In the last month while researching natural cures and organics and health and wellness, I've been growing beyond-upset with the FDA. I can't even tell you how upset I am that natural cures have been hidden and ridiculed because they won't bring in any money to the powers-that-be--and on and on and on. And how popping pills is advised, nutrition is usually ignored, and the effects of stress/worry/unforgiveness are rarely mentioned. Well, don't get me started.
When my mother called yesterday to tell me all this, I asked her if they'd been giving my dad plenty of good, strong, pure cranberry juice for the bladder infection. I already knew the answer. My dad is one to take medication after medication and through the years has grown only worse. But my mother did say, in a surprised voice, that a nurse did mention the cranberry juice thing.
Sigh.

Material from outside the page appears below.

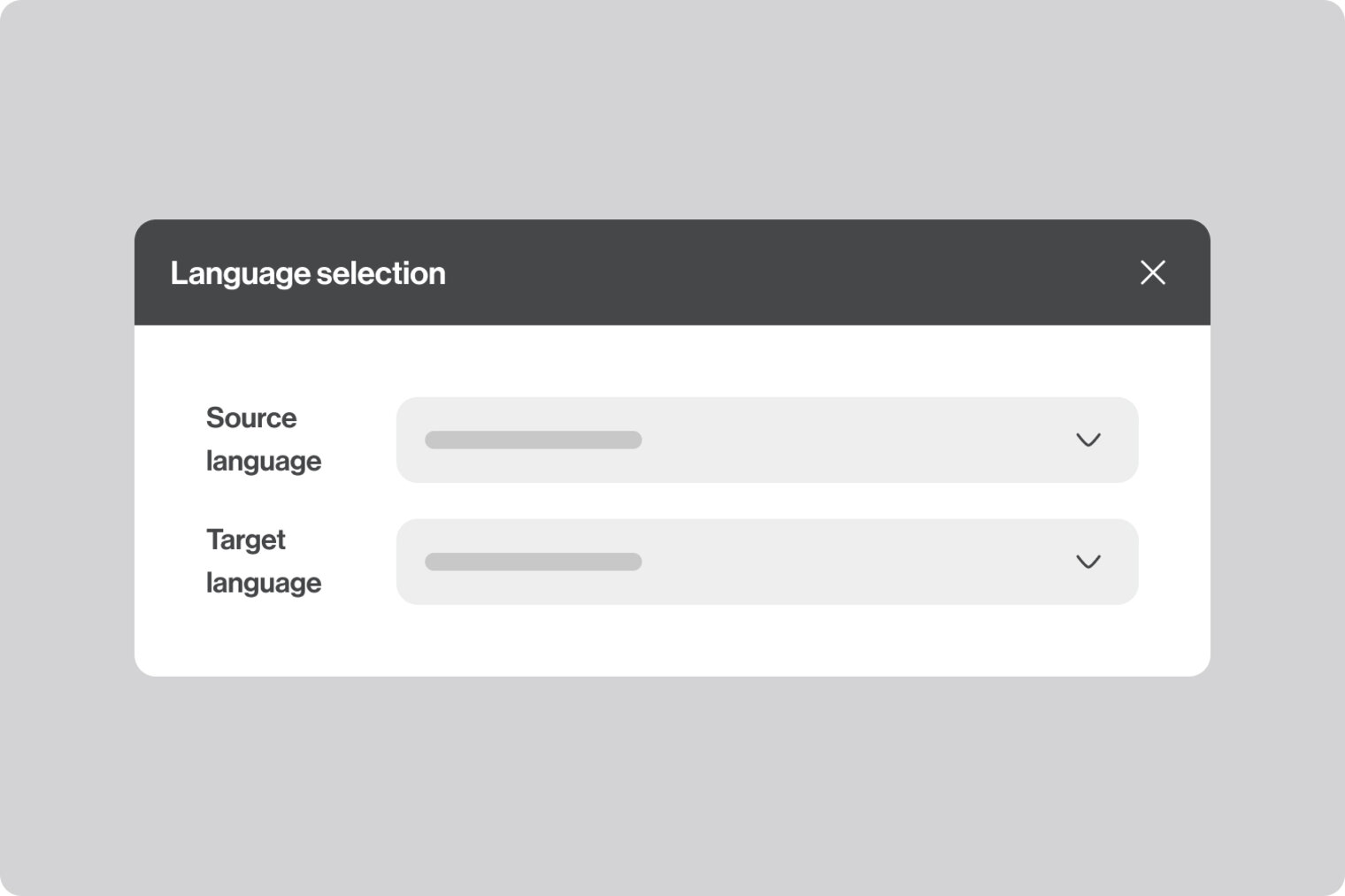Click the Source language label text
The image size is (1345, 896).
pyautogui.click(x=263, y=440)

I've been using cranberry juice to clear up anything which even resembles bladder or urinary tract infections for more than a decade and always--always--it has cleared things up almost instantaneously. My mother sounded as though she'd never heard of such a thing.

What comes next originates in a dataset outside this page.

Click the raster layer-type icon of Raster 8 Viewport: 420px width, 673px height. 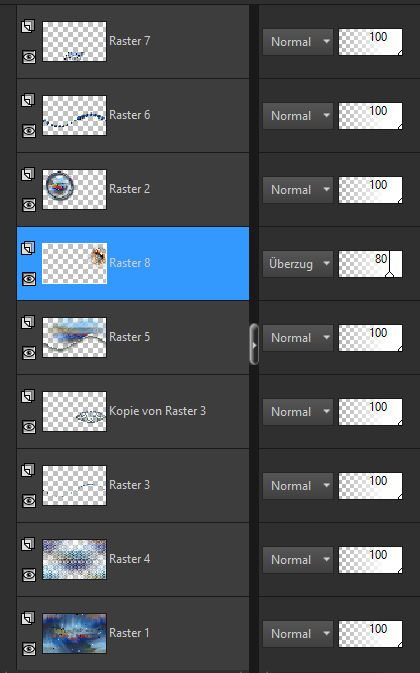[28, 248]
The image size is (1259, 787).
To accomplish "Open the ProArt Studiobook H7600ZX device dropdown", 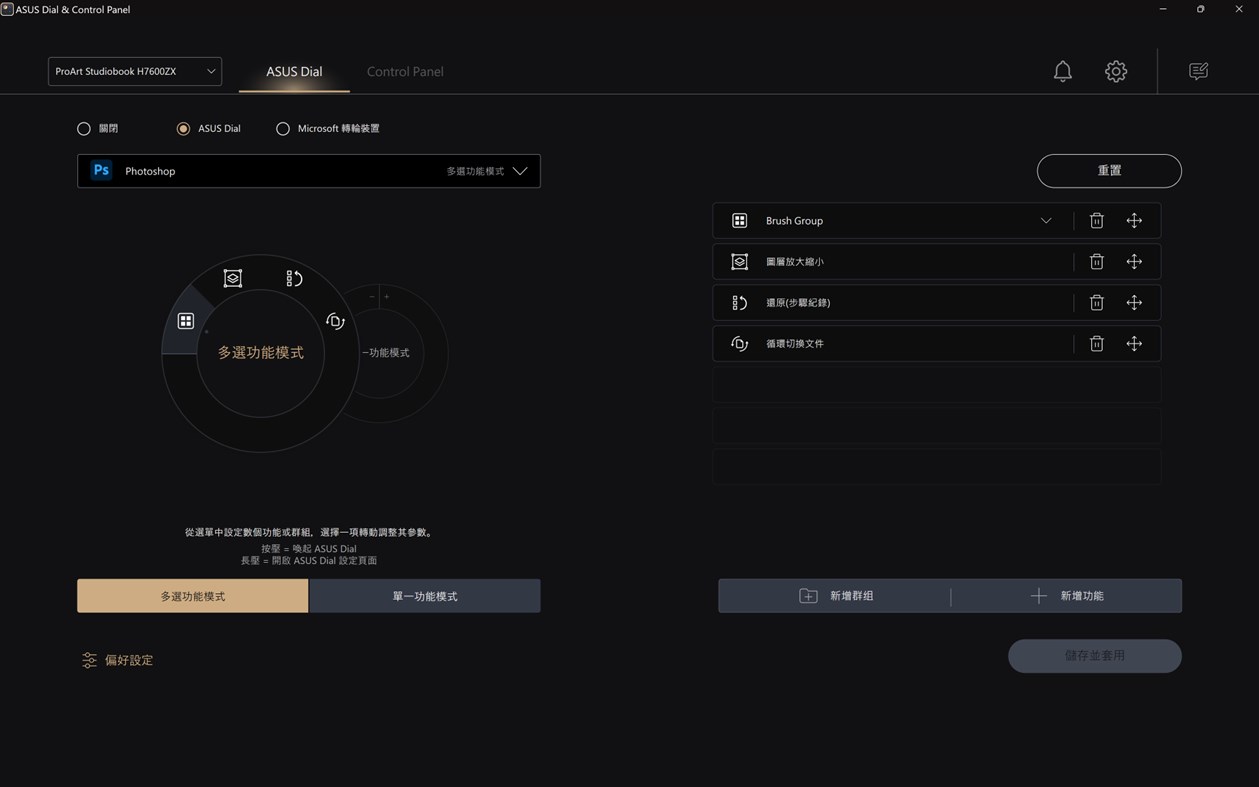I will click(134, 71).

So my anger at the FDA jumped off the scale yesterday and today God is telling me to calm down, saying that anger will only make things worse. It will not help, especially, it will not help my own body.
What will help? Spreading information. Letting others know what I am learning as I do research of health and wellness online. And doing as our daughter is doing--she's helping a family next door to her learn all about eating right and using natural cures (they once lived in Love Canal and have lost loved ones to cancer). And well, they are experiencing downright miracles in their home. And our daughter is finding a purpose in life like never before and is more excited--and healthy-- than I've seen her in years.
I realize this is a controversial post--you won't need to point that out to me in my comment box. But this is my blog. This is what I'm feeling today. And again, I'd appreciate prayers for my dad at this time. Thank-you.